TASK DIRECTIONS. Copy out word for word the part that starts with the line containing "The height and width of the screenshot is (1920, 1080)." and ends with the line containing "The image size is (2576, 1449).", including both of those lines.

GIVEN INFORMATION.
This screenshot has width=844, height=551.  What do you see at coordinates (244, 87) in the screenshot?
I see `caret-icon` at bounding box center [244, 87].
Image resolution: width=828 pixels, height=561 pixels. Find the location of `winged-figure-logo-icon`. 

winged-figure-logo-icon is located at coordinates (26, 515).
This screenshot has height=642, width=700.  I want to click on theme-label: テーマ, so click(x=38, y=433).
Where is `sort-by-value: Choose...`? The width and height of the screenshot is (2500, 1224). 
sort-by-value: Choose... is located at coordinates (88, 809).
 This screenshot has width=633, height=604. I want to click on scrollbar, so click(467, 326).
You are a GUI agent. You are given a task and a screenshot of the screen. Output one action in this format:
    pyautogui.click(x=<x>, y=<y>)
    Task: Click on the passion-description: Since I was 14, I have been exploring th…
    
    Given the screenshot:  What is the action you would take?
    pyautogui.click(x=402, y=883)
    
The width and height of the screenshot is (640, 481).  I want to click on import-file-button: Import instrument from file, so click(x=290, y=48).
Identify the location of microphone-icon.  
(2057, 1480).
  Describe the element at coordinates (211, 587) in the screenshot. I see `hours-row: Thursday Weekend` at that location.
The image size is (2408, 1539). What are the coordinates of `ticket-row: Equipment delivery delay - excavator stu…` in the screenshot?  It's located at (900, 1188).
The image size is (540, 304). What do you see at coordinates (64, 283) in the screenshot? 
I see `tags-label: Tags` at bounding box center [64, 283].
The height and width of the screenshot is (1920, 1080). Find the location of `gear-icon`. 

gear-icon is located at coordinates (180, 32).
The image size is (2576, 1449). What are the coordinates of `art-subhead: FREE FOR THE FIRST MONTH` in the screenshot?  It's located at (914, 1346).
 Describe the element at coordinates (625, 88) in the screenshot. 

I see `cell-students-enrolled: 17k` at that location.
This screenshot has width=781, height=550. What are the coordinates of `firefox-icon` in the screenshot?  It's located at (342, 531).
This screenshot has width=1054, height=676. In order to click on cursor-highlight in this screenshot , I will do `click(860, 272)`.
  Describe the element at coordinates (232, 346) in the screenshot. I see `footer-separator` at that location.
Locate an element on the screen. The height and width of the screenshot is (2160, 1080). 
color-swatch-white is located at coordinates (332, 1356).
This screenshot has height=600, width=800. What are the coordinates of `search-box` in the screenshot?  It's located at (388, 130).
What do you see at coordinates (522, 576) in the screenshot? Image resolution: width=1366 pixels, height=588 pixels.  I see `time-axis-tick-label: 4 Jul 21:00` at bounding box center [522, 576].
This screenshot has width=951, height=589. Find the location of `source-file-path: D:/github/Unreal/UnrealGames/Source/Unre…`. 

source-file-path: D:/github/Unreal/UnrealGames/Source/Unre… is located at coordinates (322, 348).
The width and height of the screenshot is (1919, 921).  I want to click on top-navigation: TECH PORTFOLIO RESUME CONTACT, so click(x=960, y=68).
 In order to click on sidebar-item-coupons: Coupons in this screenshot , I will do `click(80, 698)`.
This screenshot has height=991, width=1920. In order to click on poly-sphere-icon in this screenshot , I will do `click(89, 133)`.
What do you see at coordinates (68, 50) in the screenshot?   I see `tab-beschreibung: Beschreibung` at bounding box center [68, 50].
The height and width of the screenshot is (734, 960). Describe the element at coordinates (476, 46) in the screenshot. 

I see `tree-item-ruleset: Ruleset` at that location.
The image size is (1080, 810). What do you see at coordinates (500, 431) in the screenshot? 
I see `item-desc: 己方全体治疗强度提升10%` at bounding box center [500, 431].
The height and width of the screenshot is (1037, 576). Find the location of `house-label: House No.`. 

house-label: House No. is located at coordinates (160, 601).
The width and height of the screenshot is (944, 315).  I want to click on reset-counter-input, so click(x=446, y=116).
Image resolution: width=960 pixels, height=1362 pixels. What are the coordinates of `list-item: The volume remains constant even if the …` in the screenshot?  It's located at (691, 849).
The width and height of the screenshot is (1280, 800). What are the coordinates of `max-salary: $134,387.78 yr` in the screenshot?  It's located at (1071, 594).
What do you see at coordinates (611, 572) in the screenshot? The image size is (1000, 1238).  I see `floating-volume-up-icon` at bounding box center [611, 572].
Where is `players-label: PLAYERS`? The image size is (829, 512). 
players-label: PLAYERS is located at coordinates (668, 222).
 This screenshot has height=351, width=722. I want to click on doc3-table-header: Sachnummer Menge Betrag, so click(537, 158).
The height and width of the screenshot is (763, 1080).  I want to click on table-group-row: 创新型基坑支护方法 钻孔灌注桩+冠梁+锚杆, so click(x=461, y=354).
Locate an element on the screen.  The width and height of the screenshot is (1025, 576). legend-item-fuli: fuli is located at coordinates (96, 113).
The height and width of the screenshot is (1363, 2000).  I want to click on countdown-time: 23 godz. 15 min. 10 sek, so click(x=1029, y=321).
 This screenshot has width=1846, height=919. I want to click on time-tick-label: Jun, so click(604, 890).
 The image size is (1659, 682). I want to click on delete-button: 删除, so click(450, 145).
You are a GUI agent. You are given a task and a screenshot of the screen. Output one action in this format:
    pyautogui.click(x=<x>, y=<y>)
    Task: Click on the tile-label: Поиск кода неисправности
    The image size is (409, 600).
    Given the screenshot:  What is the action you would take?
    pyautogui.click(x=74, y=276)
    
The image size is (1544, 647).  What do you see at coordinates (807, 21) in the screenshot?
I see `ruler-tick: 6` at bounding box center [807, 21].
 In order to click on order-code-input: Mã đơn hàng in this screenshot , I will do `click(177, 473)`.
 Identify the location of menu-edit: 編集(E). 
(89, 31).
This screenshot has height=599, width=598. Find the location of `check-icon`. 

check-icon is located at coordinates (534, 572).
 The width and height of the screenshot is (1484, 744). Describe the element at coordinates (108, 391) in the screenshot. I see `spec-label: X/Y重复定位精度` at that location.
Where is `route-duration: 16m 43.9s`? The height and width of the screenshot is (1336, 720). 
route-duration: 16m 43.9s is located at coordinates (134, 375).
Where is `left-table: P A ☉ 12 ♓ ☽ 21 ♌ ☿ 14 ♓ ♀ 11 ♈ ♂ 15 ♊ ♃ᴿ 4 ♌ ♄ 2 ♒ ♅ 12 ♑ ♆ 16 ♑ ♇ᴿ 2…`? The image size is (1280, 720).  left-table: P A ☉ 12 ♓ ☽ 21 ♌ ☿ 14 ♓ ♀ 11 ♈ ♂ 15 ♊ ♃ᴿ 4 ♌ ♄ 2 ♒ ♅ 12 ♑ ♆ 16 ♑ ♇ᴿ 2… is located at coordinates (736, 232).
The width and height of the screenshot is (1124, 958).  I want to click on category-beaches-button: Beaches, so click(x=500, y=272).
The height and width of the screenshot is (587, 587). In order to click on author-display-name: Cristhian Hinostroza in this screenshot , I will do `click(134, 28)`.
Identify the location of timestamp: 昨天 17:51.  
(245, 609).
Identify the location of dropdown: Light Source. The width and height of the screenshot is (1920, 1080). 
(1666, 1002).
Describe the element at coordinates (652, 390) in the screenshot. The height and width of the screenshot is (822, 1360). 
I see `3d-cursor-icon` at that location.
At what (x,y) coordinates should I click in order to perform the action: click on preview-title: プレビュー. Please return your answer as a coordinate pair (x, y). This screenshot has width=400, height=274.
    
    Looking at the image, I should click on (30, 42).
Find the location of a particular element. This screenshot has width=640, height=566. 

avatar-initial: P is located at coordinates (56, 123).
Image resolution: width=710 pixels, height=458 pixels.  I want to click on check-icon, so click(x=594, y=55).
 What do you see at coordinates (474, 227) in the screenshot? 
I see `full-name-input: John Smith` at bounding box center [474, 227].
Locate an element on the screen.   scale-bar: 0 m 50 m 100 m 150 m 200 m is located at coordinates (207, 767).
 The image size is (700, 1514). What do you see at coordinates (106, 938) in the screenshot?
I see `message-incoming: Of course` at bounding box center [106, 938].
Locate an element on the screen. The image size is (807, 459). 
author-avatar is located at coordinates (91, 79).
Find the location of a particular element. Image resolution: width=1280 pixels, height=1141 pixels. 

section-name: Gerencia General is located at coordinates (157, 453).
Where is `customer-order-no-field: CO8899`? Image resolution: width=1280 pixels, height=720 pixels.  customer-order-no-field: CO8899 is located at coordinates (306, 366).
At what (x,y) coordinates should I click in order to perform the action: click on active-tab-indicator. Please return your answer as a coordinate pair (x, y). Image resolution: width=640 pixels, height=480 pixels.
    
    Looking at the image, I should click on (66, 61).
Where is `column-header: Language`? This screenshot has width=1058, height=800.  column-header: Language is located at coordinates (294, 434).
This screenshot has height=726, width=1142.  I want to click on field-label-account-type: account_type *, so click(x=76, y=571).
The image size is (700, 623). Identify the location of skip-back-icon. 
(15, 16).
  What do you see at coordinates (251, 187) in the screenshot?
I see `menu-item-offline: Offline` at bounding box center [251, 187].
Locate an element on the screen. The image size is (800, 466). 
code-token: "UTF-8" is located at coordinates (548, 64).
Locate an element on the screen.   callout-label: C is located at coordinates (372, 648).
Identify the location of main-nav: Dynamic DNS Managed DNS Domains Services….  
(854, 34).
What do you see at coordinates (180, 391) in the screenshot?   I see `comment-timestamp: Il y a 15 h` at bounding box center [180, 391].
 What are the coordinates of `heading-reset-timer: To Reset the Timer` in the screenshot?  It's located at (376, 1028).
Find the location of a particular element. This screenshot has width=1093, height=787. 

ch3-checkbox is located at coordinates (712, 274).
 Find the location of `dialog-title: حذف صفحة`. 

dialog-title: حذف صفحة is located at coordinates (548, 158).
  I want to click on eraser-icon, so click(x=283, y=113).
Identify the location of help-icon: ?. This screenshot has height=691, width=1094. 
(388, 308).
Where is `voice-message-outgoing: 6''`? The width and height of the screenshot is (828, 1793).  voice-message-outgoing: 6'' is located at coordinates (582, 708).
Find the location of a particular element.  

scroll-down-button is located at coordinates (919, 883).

SOLUTION TO THIS EXERCISE.
The height and width of the screenshot is (1920, 1080). Find the location of `gear-icon`. 

gear-icon is located at coordinates (180, 32).
The image size is (2576, 1449). What are the coordinates of `art-subhead: FREE FOR THE FIRST MONTH` in the screenshot?  It's located at (914, 1346).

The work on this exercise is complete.